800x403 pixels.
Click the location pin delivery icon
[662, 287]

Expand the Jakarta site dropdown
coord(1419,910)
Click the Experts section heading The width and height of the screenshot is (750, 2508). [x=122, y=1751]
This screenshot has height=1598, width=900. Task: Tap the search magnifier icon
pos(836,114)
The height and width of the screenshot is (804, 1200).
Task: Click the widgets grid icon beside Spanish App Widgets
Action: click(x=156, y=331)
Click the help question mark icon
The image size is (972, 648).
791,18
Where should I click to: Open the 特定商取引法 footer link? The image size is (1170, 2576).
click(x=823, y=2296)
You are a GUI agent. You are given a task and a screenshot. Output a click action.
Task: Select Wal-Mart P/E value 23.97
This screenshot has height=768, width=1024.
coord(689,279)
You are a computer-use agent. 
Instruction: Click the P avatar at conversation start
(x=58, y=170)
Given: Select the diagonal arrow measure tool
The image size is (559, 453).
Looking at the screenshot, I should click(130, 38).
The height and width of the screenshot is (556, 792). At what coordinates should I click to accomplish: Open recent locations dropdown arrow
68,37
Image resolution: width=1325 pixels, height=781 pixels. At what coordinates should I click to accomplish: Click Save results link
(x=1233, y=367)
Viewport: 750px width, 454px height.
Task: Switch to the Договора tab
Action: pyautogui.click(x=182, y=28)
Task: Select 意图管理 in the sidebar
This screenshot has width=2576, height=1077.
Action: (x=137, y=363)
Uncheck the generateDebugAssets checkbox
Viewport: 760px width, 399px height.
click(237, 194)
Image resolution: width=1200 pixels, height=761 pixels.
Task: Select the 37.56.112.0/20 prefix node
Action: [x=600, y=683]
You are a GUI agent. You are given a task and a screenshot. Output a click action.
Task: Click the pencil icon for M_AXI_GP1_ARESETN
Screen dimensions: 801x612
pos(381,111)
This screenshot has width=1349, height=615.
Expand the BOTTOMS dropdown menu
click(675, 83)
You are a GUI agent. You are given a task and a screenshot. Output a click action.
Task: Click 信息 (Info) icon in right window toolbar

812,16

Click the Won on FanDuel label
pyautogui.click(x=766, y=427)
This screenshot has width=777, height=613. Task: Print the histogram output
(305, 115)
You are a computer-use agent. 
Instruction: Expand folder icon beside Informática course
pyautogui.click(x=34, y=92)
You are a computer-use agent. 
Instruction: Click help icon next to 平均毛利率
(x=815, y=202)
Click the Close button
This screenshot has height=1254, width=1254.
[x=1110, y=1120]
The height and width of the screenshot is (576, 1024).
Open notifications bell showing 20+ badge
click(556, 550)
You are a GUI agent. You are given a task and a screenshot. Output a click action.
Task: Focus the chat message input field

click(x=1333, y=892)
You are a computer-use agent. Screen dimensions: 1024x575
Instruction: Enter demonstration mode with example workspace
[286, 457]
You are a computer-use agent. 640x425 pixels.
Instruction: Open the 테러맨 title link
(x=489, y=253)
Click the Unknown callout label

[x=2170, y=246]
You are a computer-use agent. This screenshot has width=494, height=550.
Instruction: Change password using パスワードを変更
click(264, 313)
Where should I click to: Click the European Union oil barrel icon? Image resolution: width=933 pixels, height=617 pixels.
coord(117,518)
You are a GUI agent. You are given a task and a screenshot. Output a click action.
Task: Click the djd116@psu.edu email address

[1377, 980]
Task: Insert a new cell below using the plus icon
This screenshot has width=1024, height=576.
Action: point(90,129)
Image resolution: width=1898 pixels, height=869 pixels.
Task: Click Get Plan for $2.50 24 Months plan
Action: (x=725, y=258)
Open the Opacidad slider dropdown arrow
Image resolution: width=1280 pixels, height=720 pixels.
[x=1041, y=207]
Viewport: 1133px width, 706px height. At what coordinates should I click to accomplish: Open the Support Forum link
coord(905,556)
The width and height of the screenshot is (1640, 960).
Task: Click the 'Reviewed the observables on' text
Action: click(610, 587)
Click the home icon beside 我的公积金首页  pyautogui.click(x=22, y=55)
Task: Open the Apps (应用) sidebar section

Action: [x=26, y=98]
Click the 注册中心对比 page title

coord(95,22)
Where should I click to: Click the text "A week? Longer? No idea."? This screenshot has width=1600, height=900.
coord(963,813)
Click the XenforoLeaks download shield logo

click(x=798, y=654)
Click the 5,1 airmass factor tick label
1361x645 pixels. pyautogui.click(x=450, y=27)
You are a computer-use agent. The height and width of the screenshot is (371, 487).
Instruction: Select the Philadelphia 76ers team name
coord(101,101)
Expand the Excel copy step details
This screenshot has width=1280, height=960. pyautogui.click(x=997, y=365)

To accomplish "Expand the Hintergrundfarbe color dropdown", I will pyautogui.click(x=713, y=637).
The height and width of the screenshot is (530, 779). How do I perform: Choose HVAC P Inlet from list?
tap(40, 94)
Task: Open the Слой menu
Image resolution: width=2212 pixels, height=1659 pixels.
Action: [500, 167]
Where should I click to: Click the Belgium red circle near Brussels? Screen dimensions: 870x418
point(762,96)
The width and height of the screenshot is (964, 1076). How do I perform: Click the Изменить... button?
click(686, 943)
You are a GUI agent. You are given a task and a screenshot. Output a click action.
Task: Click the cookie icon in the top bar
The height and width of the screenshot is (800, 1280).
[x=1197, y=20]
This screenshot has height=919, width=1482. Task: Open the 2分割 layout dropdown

* * * *

**ACTIVITY**
From the data above, reproduce word for word the lines running from the line with "Click the Won on FanDuel label" to the line with "You are a computer-use agent. This", ends included.

**THE ANSWER**
Click the Won on FanDuel label
pyautogui.click(x=766, y=427)
This screenshot has width=777, height=613. Task: Print the histogram output
(305, 115)
You are a computer-use agent. 
Instruction: Expand folder icon beside Informática course
pyautogui.click(x=34, y=92)
You are a computer-use agent. 
Instruction: Click help icon next to 平均毛利率
(x=815, y=202)
Click the Close button
This screenshot has height=1254, width=1254.
[x=1110, y=1120]
The height and width of the screenshot is (576, 1024).
Open notifications bell showing 20+ badge
click(556, 550)
You are a GUI agent. You are given a task and a screenshot. Output a click action.
Task: Focus the chat message input field

click(x=1333, y=892)
You are a computer-use agent. Screen dimensions: 1024x575
Instruction: Enter demonstration mode with example workspace
[286, 457]
You are a computer-use agent. 640x425 pixels.
Instruction: Open the 테러맨 title link
(x=489, y=253)
Click the Unknown callout label

[x=2170, y=246]
You are a computer-use agent. This screenshot has width=494, height=550.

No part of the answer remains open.